I agree with Flex.  Best at the time doesnt mean best now.  The wilt comparison is perfect.  Wilt would get schooled now.

Iron Mike before he went crazy and went to prision would be the best.  Ali never came close to being hit by someone as strong as tyson.  I met tyson at a bar once and that guy is just crazy looking.  That and his head is as big as a watermelon.


----------



## min0 lee (Dec 9, 2004)

> Ali never came close to being hit by someone as strong as tyson


Very wrong, Foreman in his 40's whupped guys around, Ali fought him in his prime and won.
Guess you had to see it to believe it.


----------



## Goodfella9783 (Dec 13, 2004)

I agree that Mike was great in his prime..but Beating Ali ...Also, Lewis would tear Iron Mike apart with his jab, he's like 7 inches taller.  Just because Mike is "crazy" and has so much power, doesn't mean he could take out all of the great boxers of our time.


----------



## Newt (Dec 13, 2004)

Look, if Tyson wasn't INSANE and could keep his hand and dick to himself then we wouldn't even be having this discussion.


----------



## Goodfella9783 (Dec 13, 2004)

Newt said:
			
		

> Look, if Tyson wasn't INSANE and could keep his hand and dick to himself then we wouldn't even be having this discussion.


Well I guess that's point.  You don't hear us saying, if ______ wasn't _______, he would have been the greatest.  Tyson was a moron and a rapist and etc.etc. therefore he was not the greatest heavyweight of all time.


----------



## BoneCrusher (Dec 13, 2004)

The one single test of Tyson's ability to handle a truely gifted large fighter was vs.
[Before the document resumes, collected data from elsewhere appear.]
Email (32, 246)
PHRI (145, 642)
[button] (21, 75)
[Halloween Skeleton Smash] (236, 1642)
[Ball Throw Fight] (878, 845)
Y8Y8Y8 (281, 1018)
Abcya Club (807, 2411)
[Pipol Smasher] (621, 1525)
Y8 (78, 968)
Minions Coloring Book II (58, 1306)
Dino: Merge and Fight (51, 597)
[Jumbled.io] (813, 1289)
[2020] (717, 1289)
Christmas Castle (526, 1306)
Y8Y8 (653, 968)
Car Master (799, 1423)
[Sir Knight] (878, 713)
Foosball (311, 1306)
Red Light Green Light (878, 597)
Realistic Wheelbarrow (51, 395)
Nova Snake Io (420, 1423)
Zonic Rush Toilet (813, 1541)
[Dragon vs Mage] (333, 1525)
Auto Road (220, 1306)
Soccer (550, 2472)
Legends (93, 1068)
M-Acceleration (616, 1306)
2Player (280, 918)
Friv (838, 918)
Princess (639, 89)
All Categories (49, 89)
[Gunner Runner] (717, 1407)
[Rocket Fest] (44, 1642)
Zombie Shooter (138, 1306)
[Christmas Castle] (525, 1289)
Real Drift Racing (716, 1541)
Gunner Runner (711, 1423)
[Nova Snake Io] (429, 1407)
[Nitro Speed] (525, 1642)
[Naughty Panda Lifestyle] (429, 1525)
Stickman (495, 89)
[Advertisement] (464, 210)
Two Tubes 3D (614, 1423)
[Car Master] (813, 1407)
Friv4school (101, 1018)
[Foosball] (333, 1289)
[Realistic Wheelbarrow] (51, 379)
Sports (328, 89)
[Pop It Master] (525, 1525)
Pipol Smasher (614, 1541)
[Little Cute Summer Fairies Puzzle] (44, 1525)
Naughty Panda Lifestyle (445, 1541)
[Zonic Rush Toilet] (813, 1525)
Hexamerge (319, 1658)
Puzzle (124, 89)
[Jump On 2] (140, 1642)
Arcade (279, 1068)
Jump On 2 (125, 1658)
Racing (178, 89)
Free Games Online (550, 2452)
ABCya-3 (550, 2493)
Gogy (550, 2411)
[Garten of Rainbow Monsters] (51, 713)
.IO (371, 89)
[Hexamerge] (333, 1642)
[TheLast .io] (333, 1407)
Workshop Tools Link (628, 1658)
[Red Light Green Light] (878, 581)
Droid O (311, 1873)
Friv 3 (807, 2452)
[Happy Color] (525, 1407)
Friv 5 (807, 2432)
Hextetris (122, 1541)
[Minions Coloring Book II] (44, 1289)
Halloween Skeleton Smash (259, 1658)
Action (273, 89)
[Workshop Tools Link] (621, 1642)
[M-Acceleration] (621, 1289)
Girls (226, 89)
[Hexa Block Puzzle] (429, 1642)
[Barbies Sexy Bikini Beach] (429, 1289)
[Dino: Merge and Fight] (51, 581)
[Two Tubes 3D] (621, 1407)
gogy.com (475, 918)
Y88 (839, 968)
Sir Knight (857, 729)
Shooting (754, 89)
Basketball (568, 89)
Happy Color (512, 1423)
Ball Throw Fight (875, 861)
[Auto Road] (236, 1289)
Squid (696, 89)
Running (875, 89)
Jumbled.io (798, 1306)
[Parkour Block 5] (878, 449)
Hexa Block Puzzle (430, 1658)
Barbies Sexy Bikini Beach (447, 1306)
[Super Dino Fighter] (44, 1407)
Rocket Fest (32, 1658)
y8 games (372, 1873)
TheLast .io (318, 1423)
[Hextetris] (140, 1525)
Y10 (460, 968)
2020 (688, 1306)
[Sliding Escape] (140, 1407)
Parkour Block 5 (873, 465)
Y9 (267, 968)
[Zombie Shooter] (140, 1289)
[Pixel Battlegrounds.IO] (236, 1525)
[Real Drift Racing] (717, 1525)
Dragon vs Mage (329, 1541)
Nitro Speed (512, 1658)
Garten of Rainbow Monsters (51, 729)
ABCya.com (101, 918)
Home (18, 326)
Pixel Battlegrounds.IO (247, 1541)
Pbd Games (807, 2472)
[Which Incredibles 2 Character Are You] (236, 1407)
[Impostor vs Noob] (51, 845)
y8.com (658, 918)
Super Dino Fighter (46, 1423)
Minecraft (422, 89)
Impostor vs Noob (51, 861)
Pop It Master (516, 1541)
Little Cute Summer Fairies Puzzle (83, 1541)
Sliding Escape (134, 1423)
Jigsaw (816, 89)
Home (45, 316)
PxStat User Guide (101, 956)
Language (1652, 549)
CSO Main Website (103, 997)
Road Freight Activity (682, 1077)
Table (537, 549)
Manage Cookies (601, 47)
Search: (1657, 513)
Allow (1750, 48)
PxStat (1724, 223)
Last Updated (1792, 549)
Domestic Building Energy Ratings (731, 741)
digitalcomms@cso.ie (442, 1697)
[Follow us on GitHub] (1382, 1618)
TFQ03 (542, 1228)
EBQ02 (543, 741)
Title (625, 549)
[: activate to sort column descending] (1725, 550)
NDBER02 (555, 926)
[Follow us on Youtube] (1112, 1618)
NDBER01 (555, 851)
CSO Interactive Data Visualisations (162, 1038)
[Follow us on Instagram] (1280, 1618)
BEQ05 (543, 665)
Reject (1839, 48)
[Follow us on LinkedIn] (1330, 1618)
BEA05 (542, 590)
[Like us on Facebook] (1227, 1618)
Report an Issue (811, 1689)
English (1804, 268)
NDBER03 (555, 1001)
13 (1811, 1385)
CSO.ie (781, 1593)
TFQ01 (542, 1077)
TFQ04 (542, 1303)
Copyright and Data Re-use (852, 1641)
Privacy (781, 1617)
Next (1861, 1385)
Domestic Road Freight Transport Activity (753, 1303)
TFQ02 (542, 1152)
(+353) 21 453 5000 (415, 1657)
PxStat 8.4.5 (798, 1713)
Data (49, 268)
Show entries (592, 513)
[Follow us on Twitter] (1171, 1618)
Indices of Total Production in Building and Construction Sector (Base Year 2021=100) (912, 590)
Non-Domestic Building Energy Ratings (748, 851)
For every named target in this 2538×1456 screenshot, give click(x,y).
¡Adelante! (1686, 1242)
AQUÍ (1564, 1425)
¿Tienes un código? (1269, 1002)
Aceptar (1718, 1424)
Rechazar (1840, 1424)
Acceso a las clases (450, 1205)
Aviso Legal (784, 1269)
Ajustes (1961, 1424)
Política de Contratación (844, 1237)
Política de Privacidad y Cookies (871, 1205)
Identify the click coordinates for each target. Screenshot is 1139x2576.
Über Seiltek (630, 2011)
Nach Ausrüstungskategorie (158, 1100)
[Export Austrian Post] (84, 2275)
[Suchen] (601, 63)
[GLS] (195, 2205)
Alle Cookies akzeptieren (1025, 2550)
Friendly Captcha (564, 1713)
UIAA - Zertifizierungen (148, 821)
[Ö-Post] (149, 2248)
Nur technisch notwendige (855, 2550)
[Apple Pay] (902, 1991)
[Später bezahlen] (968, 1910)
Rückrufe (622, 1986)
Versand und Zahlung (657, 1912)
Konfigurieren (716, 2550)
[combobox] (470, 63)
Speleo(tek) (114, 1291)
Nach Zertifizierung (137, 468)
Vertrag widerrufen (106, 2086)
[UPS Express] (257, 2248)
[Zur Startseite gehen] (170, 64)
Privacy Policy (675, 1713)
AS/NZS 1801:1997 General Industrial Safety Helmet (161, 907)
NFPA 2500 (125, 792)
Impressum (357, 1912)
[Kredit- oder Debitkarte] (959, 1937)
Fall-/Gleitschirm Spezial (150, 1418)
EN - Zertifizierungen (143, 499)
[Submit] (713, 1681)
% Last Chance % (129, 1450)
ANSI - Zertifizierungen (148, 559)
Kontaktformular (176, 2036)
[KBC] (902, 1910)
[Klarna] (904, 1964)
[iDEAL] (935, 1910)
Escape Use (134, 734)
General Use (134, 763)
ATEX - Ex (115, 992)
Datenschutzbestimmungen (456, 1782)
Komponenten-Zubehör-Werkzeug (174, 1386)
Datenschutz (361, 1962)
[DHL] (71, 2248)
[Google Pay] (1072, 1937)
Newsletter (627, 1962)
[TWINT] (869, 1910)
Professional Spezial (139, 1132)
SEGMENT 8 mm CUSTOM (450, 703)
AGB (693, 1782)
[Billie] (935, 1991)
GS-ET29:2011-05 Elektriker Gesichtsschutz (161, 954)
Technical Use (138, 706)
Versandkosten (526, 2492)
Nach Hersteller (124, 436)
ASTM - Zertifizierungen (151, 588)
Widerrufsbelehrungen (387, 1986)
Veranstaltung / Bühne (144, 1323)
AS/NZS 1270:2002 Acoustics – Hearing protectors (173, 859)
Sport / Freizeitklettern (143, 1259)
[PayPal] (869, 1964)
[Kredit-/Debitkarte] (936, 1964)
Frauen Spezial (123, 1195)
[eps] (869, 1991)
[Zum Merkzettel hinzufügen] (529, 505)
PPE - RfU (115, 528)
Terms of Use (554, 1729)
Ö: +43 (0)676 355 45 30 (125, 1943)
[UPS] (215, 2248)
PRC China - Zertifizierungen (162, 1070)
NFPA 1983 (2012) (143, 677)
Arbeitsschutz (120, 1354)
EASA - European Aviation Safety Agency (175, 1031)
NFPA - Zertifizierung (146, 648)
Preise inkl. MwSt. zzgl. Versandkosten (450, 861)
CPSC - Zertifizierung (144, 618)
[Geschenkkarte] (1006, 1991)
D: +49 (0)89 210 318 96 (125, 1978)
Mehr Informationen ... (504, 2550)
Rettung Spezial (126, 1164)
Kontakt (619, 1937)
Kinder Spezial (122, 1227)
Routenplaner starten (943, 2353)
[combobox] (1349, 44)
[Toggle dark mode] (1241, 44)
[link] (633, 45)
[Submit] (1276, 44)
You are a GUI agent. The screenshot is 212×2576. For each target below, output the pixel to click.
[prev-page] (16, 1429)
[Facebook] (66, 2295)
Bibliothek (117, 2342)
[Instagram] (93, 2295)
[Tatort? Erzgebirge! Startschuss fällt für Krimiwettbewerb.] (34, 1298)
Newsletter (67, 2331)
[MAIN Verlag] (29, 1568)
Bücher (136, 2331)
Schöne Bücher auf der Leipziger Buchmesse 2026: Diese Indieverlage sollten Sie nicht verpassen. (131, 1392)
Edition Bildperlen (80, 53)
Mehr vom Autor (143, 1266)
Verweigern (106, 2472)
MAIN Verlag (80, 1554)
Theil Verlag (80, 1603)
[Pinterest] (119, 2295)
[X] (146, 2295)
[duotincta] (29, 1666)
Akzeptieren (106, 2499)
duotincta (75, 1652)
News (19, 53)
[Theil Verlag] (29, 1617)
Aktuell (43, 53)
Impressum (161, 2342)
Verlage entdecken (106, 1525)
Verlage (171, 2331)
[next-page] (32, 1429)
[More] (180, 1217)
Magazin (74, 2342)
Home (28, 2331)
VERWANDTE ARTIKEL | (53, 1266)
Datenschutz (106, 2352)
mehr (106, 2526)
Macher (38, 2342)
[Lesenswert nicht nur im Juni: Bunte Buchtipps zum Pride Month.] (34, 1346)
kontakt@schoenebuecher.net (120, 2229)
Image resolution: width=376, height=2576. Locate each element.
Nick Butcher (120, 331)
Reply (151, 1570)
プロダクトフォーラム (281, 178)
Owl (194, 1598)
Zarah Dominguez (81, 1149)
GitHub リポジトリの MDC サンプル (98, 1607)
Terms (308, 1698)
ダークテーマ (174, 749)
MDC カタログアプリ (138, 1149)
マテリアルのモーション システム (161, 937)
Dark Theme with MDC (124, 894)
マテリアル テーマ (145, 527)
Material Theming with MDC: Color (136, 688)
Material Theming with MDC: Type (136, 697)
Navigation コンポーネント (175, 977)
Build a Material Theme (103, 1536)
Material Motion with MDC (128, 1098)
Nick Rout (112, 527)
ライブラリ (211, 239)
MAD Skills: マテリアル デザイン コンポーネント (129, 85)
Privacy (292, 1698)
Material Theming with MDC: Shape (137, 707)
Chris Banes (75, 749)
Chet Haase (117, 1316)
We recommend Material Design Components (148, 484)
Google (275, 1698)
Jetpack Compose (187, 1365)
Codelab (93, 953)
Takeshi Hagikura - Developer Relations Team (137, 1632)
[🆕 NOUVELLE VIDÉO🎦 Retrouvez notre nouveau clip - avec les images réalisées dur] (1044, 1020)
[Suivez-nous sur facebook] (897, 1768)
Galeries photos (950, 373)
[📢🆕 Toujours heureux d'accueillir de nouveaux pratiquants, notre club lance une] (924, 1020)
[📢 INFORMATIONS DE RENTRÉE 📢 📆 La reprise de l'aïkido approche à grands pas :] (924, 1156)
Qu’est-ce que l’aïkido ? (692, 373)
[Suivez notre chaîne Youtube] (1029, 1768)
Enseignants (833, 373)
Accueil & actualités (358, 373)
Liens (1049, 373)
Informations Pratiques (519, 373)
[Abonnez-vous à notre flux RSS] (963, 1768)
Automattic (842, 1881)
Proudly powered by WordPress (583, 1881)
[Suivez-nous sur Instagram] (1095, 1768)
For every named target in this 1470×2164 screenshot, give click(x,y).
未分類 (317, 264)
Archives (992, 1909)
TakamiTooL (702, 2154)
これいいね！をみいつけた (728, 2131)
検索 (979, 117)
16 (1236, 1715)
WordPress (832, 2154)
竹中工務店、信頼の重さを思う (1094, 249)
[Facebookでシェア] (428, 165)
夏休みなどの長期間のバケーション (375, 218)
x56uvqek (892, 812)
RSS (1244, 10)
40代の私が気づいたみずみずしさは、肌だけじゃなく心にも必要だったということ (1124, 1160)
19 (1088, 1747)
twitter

Lennox Lewis.  He sparred with Lewis as an amature and after a few rounds was ineffective.  His trainers ended that and sent Lewis back to England.  As a pro Tyson *RAN *from Lewis for his entire career until he had no chance but to fight Lewis or retire from boxng.  If Tyson was afraid to fight Lewis after spparing with him why would anyone in his right mind think he could beat him.  

  Once Don King had control of Tyson not one single fighter with less than 4 losses was allowed in the ring with Tyson with the exception of Buster Douglas ... he had been beaten twice with the odds in Vegas at 42-1 in favor of Iron Mike.  Kinda funny that one of the two boxers Tyson was avoiding then beat the man that took Tyson's tittle.  Tyson even avoided _Holyfield _for a long time and Holyfield was weighing in at a romping 197 pounds when he came up to the heavyweight devision.  Tyson was a great fighter without a doubt but not ONE of the greatest ever or even one of the best of our times.  His punk ass actions both in and out of the ring should end his mention along side the names of such great people as Ali or Joe Luis.

  I'll step off my soap-box now ...


----------



## Gadsta (Dec 14, 2004)

You know what you're talkin' about mate. I couldn't agree more, Tyson doesn't deserve to be classed in the same league as the likes of Louis and Ali. You didn'tsee the great Joe Louis going for the bite on Schmelling's ear....it would have been a nice touch though.


----------



## Flex (Dec 14, 2004)

Bone, you and the other guys have some good points, but were not talking about what happened OUTside the ring.

Whatever Tyson did outside has nothing to do with what he did inside. 

IMO, a 21yo Tyson WHOOPS on Lewis. thats my opinion, and i'm stickin' to it.


----------



## min0 lee (Dec 14, 2004)

> IMO, a 21yo Tyson WHOOPS on Lewis. thats my opinion, and i'm stickin' to it.


I agree with you 100%, He was a monster when he first came up. At the time he had a great manager and good trainer, who both kept him in check most of the time.
I believe he went downhill when he got together with that idiot Robin Givens and hooked up with Don King.


----------



## Doublebase (Apr 19, 2005)

Ali is probably one of the best athletes to ever live.  Tyson, you got to be kidding me.


----------



## LAM (Apr 19, 2005)

min0 lee said:
			
		

> I
> I believe he went downhill when he got together with that idiot Robin Givens and hooked up with Don King.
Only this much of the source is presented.